Progressive dysmenorrhea is the main clinical manifestation of AM, seriously affecting the quality of life of patients, some patients just because of dysmenorrhea can not bear the reluctance to remove the uterus. It is reported that the dysmenorrhea rate of AM patients is as high as 64.8–77.8% [
16]. It is noted that dysmenorrhea is closely related not only to estrogen but also to prostaglandins and cyclooxygenases 2. A study confirmed that estrogen significantly up-regulates ANXA2 [
5]. Another study found that prostaglandin E2 increased significantly in uterine tissues of AM patients, especially in patients with severe dysmenorrhea. Cyclooxygenase 2 is the rate-limiting enzyme for the conversion of arachidonic acid to prostaglandins. It was observed that ANXA2 significantly increased the expression of Cyclooxygenase 2 in peritoneal macrophages of patients with endometriosis by PCR and Western-blot methods [
17]. It can be seen that AM-elevated estrogen levels in patients may increase cyclooxygenase 2 by up-regulating ANXA2. There by increasing prostaglandin E2 production and promoting dysmenorrhea. EMT is strongly related to high estrogen environment. Estrogen-induced EMT is one of the important mechanisms of AM development. Among them, ANXA2 may play a key role. The relationship between ANXA2 expression and dysmenorrhea in AM tissues was tested in this study. The expression level of ANXA2 in AM ectopic endometrium was positively correlated with dysmenorrhea degree (
R = 0.831,
P = 0.000). The expression level of ANXA2 in AM ectopic endometrium increased gradually with the degree of dysmenorrhea. These results suggest that the exacerbation of dysmenorrhea is closely related to the up-regulation of ANXA2 expression in AM lesions, and there is a certain correlation between them. It is suggested that ANXA2 is involved in the occurrence of AM and dysmenorrhea, and promotes the development of AM and the aggravation of dysmenorrhea.

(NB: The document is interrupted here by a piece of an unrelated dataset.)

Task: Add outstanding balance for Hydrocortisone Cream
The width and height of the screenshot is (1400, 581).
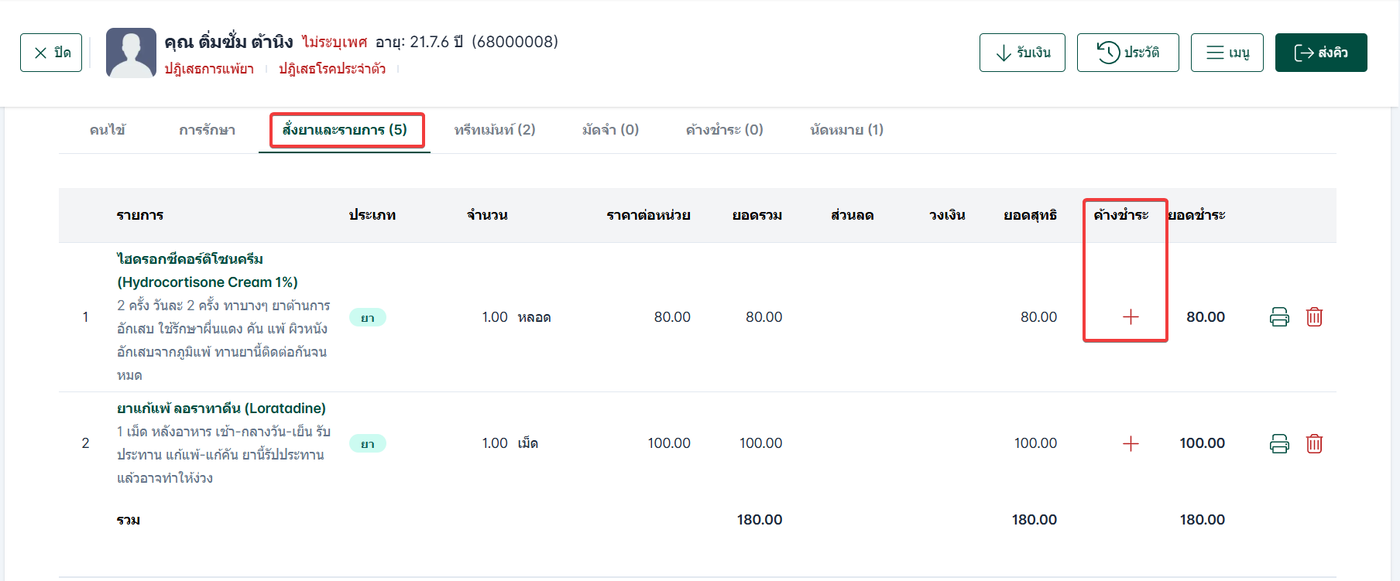Action: (1130, 317)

Preoperative diagnostic coincidence rate of AM by ultrasonography was only 52.9–60.5% and misdiagnosis rate was high. Preoperative diagnostic coincidence rate of MRI was 88.2%, but the high price limited the clinical application. Although the detection of serum CA125 has some reference value in the diagnosis of AM, the positive rate and the value of serum CA125 have not been reported in the literature. There is still a lack of sensitivity and specificity, so it is necessary to develop more reliable markers. In this study, the serum concentration of ANXA2 in AM patients was determined by ELISA for the first time, which was significantly higher than that in hysteromyoma patients (P < 0.05), suggesting that ANXA2 might be a new marker for the diagnosis of AM. Gene-targeting therapy for ANXA2, a biological target, provides a new therapeutic approach to alleviate dysmenorrhea in AM patients and to meet the conservative and fertility requirements of some patients after the open second-child policy.